API descriptions/schemas have been more and more of an obvious choice for companies wanting to build serious APIs. For readers that are used to my GraphQL posts, this may not be much of a surprise to you, since GraphQL inherently comes with a typed schema. For other HTTP APIs, an API description or schema has not always been adopted, and multiple choices have been available, probably explaining the fact not all APIs have descriptions along them. This might also explain the way some people debate GraphQL vs REST over the typed schema, even though nowadays it’s possible for all HTTP APIs to have a schema.
In the HTTP API world, JSON Schema, as well as OpenAPI have been moving as the clear industry leaders in terms of schematized payloads and API descriptions. But along with those technologies often comes an approach for building APIs: “Design First”.
On the surface, the design first approach basically means we must think about the design of our APIs before we start implementing them, which is a very sound approach. Consider the alternative of implementing the API before designing it, exposing us to common API design pitfalls such as designing too closely to how thing are implemented internally. Without getting into the whole “big design up front” issue, generally, thinking about design before the implementation is even more important when designing a web API. This is because a consistent interface and having a stable API over time is primordial, where changing the implementation is usually much easier over time.
API Description first
I’ve been reading a ton on some suggested API development workflows and on OpenAPI. In those spheres, the design first approach often seems to imply an OpenAPI first approach, meaning writing the OpenAPI description for your new feature before writing any code. OpenAPI can serve as a common language for speaking API design, and great tools can be used to generate code, mock servers, automated tests, documentation, and SDKs. This is actually wonderful! From one artifact we can generate a lot of what we use to have to implement ourselves from no common language.

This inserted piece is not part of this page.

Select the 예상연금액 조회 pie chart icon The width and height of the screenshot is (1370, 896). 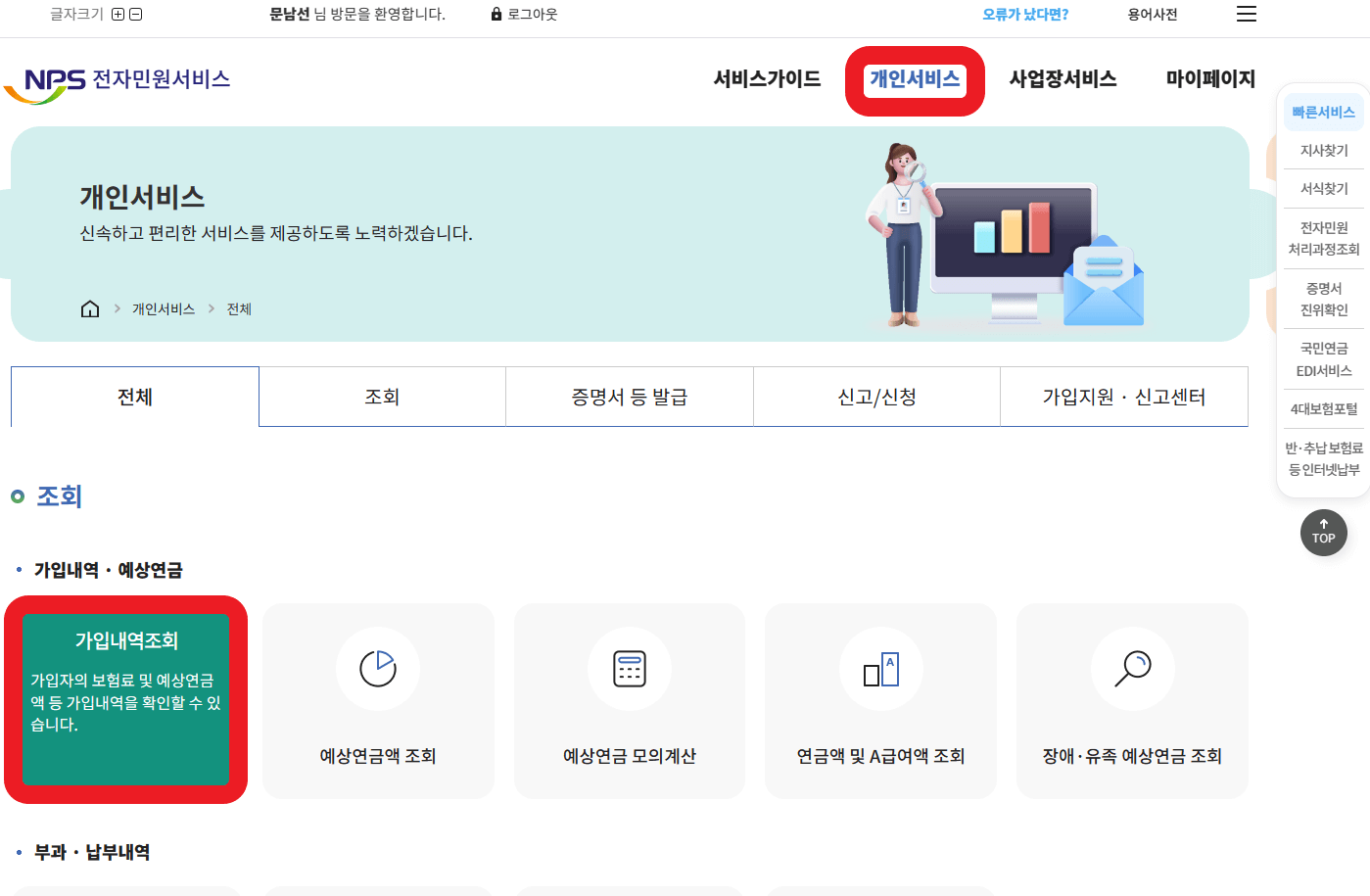pyautogui.click(x=378, y=668)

The dangerous and sad part is that a lot of these great things fall apart if we fail to maintain parity between our OpenAPI description and our underlying implementation. Having worked on two quite large APIs with hundreds of engineers building and evolving APIs currently, this fact scares me a lot. Keeping parity between two different sources, or requiring something to be added manually are things that simply tend to fall apart at scale.
In the typical design first workflow, this parity is usually kept through careful integration and contract testing. This is very important if the design first approach is picked as this is the only thing that could catch divergence between our docs, SDKs, and machine readable schemas with the actual implementation. This still worries me a bit though, because these tests need to be very carefully done. This can and should be automated. i.e a developer shouldn't need to add a test themselves when adding new use cases to an API. Thankfully a lot of tools exist to help us with that today.
Is code first always bad?
It certainly sounds like code first is a terrible approach when reading what’s out there these days. I’d like to add a bit of nuance to it however. Implementation first, is likely almost always a bad idea. But code can be used to define interfaces also, not only the underlying implementation. I truly believe one of the best decisions GitHub and Shopify made initially with GraphQL was to have the schema be an artifact of the code, and not use the popular approach of “schema-first”. It gives our team the confidence that their changes to the interface looks right, but also avoids them from having the maintain two things at once. What if code can be used to define the interface too? After all programming languages are quite useful (one could say maybe more than YAML ;) )
If somehow our engineers could write their API interface through a carefully created DSL/API, they could then stop worrying about keeping descriptions in sync, and we could generate those for them using the code as the source of truth.
Porque no los dos
There are other benefits to a design-first approach however. Thinking purely of design at first and isolating changes to interface changes lets us generally have a better workflow. Communication can be restricted to design, automated checks can be done against the initial descriptions and reviews are less confusing than when reviewing an implementation and interface.
As much as I love a “code as the source of truth approach”, I’m still a big proponent of having at least some design up front. This is why I wonder if a good “hybrid” solution would be more of a design first, code as the source truth approach.
Design First, Code as the Source of Truth
So what does this actually look like as a workflow? To be honest I’m still thinking about this one! Here’s a potential workflow I’m imagining:
- Initial design of an interface
- Team communicates on a pull request / issue of that design, reviews may happen, automated checks or lints are ran.
- Once satisfied with design, code scaffold/generation can happen, helping teams with implementing the API.
- From this point on, the initial design description is historical only (or always kept in sync with the code), and the code is our final source of truth.
- Engineers iterate on the pull request containing the code (interface and implementation)
- On deploy, SDKs, documentation, and other artifacts are generated from the final OpenAPI description.
I want to focus on number one here, this is the one I’m still wondering about. Is OpenAPI the best language from engineers to communicate a design? Writing and reading YAML (or JSON) is not the most pleasant experience usually. This is where a visual tool, like the amazing Stoplight Studio comes in. Initial design can be done through a visual tool to avoid the need for hand writing and reading YAML, and mock servers / description visualization tools can be used for stakeholders to review. Under the hood, it is probably based on OpenAPI, which can then be used to generate initial code for the implementation. Maybe we can even ensure the initial design is not too far from what is found in the code, and ask for a re-design if it is. The cool thing is that once the initial feature is shipped, follow up bug fixes or small additions can be done in the code, without fear of the final API description being out of sync, since the code is the source of truth after the initial design.
There are many ways of opting for a “design first” approach, and to me it is more of a philosophy than a full method or workflow. If your team agrees on a design in a Google docs or through an OpenAPI description, you’re still doing design first! As much as it’s important to think about design, I think there is still enormous value in the description being as close as possible to the code, especially at scale.